How to complete this task: Track down every line below that holds "options" and copy it.

Data excerpts:
BEGIN

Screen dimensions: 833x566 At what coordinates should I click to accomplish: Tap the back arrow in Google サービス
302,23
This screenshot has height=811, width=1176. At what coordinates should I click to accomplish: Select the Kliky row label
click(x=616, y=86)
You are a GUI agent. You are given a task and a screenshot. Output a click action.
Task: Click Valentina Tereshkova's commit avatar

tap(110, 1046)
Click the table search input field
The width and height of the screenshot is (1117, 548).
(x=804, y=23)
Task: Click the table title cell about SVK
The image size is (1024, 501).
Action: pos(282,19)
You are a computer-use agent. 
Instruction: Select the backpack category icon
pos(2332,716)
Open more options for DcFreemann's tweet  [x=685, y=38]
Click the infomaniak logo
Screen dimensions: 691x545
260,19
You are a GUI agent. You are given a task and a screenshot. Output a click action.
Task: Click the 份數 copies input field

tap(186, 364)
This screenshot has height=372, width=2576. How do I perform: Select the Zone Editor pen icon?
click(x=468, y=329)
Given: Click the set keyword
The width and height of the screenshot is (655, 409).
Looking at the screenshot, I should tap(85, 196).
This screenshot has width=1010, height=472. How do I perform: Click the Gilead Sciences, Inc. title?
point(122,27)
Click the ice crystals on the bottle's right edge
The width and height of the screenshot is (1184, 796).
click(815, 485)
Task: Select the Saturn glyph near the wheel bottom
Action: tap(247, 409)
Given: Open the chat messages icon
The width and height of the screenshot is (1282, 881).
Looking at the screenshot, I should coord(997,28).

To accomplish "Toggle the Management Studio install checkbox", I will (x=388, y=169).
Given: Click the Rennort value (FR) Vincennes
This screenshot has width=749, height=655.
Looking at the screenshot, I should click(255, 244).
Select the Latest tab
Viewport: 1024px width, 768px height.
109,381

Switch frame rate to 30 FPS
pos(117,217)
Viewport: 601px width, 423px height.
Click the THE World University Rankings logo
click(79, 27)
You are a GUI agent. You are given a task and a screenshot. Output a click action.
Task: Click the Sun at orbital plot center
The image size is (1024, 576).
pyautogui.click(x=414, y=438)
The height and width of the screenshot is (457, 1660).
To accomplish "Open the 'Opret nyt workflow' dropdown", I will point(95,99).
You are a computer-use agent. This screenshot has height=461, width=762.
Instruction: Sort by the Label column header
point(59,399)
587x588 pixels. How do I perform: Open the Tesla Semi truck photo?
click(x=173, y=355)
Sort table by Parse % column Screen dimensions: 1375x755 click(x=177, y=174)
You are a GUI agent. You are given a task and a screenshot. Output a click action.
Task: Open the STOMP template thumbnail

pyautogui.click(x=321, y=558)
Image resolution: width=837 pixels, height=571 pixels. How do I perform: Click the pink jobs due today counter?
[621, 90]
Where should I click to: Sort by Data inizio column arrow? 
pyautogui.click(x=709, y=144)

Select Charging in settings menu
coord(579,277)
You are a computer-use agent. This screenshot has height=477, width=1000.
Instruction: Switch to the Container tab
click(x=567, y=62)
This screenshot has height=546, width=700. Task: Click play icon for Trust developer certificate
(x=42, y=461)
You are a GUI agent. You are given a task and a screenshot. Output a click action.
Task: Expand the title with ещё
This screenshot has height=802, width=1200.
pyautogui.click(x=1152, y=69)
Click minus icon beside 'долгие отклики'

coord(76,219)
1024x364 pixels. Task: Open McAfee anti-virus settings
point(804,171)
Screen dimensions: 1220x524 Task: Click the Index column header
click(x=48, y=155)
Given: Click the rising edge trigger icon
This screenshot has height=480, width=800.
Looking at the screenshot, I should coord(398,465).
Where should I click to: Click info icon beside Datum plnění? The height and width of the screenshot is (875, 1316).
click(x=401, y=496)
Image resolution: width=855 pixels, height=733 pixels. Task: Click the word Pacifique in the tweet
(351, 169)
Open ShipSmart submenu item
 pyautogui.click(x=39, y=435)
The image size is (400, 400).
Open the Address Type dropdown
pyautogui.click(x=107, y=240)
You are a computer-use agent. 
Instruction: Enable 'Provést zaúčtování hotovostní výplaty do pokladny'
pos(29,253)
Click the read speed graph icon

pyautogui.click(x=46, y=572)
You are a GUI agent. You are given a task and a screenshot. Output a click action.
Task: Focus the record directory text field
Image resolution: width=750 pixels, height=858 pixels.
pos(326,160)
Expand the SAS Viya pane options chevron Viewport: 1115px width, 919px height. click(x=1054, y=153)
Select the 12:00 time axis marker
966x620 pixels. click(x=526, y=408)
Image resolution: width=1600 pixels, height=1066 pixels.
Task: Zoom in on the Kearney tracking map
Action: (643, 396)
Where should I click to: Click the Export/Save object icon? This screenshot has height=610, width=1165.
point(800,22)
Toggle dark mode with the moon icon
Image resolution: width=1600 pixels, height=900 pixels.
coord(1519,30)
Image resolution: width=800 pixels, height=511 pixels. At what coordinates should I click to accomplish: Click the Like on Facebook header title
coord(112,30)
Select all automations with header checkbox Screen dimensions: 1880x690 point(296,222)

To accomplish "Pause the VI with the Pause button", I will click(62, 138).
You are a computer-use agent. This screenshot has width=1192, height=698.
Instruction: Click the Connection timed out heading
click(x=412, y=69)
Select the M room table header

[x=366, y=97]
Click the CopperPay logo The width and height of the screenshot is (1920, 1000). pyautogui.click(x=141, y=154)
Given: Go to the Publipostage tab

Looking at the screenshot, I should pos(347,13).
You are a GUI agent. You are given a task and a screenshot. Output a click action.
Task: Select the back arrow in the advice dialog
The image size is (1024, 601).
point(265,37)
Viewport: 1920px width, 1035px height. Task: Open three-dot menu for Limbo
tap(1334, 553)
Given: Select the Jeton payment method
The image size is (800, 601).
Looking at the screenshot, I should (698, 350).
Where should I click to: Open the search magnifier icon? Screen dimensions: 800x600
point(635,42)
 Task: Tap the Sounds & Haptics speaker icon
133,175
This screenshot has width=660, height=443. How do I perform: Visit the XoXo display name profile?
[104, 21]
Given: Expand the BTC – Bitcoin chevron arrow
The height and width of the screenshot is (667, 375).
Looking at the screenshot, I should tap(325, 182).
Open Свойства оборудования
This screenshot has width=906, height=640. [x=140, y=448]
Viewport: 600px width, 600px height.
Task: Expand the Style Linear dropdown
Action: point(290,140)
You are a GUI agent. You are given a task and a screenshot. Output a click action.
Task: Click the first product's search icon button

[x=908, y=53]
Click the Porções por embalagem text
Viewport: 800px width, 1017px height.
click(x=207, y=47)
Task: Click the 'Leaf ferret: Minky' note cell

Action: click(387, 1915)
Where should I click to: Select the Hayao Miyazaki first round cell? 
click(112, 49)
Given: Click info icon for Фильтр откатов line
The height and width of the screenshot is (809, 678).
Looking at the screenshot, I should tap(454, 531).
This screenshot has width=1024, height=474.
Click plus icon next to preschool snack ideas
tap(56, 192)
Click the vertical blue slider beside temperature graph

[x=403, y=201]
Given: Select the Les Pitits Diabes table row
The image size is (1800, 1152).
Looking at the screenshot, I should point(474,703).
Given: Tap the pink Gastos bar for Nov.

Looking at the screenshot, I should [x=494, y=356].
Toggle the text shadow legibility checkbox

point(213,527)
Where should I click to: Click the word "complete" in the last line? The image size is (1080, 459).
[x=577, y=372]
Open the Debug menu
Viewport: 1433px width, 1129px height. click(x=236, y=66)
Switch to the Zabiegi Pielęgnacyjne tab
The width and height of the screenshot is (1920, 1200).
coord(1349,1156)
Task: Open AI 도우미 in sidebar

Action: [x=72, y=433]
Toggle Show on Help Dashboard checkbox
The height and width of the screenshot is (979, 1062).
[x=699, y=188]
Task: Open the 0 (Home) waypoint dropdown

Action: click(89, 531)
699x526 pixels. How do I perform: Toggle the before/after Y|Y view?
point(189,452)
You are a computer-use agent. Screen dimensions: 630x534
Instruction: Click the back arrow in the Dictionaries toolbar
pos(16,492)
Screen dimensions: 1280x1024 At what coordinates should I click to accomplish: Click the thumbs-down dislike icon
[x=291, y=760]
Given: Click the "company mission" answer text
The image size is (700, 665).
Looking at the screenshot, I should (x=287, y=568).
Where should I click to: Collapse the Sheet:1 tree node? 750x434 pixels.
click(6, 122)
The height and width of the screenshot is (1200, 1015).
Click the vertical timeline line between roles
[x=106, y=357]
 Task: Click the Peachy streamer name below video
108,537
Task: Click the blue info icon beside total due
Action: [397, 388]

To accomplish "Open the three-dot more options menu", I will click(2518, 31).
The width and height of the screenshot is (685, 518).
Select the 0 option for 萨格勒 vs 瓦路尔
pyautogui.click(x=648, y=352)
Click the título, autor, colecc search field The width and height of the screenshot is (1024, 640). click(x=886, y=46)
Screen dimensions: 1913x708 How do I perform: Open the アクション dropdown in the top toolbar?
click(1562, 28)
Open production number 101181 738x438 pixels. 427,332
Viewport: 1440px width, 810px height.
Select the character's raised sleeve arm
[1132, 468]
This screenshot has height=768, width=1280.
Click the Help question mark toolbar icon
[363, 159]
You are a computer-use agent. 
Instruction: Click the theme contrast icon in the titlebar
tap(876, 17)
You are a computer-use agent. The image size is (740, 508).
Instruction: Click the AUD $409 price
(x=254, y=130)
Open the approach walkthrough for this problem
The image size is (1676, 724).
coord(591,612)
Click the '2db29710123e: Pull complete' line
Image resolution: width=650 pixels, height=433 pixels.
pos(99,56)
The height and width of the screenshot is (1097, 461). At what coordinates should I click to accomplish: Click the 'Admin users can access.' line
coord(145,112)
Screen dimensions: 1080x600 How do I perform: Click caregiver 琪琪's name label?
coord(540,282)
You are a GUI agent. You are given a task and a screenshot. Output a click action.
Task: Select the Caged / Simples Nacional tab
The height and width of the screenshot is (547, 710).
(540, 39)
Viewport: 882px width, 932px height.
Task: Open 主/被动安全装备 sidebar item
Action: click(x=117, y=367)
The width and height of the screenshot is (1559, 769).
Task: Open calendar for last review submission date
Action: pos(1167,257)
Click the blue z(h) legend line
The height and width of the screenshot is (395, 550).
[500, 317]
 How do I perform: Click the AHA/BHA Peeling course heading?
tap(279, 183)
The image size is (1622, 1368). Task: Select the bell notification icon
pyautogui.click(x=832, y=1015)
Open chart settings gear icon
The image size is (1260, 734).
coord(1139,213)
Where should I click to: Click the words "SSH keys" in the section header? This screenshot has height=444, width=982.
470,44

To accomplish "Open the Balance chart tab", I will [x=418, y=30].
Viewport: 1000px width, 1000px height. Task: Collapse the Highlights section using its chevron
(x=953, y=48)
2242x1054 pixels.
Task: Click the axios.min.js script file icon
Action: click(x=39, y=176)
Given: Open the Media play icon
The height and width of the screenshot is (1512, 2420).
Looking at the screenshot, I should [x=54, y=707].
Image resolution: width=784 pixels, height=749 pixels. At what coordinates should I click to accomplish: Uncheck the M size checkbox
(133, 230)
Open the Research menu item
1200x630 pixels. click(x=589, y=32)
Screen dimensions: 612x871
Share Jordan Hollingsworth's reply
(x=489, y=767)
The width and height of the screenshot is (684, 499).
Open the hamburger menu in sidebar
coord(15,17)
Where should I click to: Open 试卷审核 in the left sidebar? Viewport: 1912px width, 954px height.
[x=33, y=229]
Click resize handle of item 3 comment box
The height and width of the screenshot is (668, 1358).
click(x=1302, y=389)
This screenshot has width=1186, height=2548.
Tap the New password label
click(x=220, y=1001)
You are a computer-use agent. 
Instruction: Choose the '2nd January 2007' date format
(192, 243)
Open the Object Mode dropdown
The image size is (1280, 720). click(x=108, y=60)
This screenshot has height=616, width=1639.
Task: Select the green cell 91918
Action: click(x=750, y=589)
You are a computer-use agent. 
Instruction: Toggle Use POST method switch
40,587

END

Your solution:
Open more options for DcFreemann's tweet  [x=685, y=38]
Expand the SAS Viya pane options chevron Viewport: 1115px width, 919px height. click(x=1054, y=153)
To accomplish "Open the three-dot more options menu", I will click(2518, 31).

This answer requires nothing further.